Clarence Abram Roberts (November 5, 1903 - December 21, 1973), known as C. A. Roberts, was a Florida state legislator. He served in the Florida House of Representatives on multiple occasions for Union County. He was also a noted pecan farmer, cattle rancher, timberland owner and naval stores operator. He was a lifelong resident of Lake Butler, Florida.

==Biography==
Roberts was born to Charles Abram Roberts and Lucretia M. Nettle. He was educated in county public schools and worked as a prison manager and a livestock inspector in the 1920s.
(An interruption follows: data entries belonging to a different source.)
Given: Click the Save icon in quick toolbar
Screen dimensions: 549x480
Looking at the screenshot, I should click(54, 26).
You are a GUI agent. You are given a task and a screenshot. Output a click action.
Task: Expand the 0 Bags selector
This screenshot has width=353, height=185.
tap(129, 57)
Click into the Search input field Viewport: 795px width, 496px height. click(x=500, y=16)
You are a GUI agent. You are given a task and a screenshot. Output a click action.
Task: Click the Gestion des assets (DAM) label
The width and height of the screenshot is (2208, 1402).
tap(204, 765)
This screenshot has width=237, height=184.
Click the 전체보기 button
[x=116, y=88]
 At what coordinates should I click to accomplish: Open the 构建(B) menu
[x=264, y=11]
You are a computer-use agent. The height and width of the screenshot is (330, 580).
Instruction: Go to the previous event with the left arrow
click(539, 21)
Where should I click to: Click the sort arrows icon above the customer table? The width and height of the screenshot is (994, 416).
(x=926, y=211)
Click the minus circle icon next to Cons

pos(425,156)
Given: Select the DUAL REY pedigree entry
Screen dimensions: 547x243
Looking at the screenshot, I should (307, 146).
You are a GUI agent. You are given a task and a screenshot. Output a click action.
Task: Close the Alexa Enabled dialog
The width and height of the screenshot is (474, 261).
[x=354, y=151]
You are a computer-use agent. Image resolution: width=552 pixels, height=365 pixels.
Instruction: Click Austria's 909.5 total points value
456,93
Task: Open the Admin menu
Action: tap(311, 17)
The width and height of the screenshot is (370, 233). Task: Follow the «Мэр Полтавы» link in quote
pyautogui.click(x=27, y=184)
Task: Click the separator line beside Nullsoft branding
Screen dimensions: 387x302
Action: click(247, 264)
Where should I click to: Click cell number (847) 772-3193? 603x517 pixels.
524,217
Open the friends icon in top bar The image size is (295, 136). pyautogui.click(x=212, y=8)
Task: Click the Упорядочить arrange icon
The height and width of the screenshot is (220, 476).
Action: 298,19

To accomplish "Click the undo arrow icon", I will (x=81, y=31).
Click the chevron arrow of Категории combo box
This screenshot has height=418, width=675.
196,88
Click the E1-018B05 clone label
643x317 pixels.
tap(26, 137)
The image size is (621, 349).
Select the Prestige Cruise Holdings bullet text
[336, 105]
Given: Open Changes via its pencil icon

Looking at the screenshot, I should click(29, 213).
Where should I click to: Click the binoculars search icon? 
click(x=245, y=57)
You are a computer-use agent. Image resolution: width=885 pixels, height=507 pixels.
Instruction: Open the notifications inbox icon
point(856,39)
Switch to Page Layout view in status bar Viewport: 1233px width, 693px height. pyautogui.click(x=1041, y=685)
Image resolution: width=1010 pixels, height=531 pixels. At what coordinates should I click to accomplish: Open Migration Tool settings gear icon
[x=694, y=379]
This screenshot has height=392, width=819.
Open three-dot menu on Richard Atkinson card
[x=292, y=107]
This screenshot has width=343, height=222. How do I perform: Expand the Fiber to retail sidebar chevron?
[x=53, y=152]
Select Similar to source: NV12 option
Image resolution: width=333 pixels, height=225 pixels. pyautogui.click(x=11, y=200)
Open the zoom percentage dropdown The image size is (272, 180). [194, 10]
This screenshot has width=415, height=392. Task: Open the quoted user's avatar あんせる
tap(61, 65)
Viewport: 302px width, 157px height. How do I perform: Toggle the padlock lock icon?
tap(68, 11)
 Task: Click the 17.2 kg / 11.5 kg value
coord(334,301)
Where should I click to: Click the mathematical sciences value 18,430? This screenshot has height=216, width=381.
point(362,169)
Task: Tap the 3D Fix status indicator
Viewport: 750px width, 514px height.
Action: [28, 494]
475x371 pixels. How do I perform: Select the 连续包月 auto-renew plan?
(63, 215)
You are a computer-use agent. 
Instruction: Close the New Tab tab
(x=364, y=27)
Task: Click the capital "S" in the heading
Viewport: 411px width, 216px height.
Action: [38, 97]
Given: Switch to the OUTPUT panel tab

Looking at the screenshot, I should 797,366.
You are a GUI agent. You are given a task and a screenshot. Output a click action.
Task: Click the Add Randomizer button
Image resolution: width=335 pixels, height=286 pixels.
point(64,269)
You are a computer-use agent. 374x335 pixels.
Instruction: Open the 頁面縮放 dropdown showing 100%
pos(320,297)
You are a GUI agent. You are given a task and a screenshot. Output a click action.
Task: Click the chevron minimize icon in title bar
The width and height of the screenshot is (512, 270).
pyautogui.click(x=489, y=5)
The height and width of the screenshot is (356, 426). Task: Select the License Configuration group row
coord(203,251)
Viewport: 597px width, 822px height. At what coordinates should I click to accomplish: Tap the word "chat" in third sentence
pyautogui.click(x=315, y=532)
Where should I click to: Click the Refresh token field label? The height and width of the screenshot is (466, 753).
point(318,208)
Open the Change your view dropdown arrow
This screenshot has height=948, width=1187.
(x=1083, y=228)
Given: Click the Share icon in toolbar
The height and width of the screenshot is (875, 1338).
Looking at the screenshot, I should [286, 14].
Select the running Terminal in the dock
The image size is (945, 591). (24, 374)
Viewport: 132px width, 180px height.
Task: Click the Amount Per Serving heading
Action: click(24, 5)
Union County, where Roberts resided, became the 61st county of Florida by a legislative act on May 20, 1921. Roberts was one of six delegates elected to attend the convention at which the first county officers were nominated. Roberts was named to the first Board of Union County Commissioners for District 1 in 1921. From 1934 to 1938, Roberts served on the Lake Butler City Council. He again served on the Board of County Commissioners, and was chair from 1940 to 1948.

In 1950 he ran successfully on the Democratic Party ticket for a seat in the Florida House of Representatives, representing Union County. He served two sessions until 1952. He was elected again in 1956 and re-elected in 1960, serving until 1965.

==Other activities==
Roberts became president of the Imperial Ranch and Tung Corporation in 1952. He was appointed to Florida Forestry Board in 1952 by Governor Fuller Warren, serving until 1956, when he assumed the board presidency. He was also active in many community associations, including the Chamber of Commerce, Masons, Rotary Club, and American Turpentine Farmers Association Board.

==Personal==
He married Gertrude Ann Wynn in August 1928. They had two daughters and a son. After her death in 1961, he remarried to Marjorie Mizelle Lascola (d. 2010), who survived him. They had one son, named Avery. Roberts died at Gainesville, Florida in 1973 and was interred at Dekle Cemetery in Lake Butler alongside his first wife, Gertrude.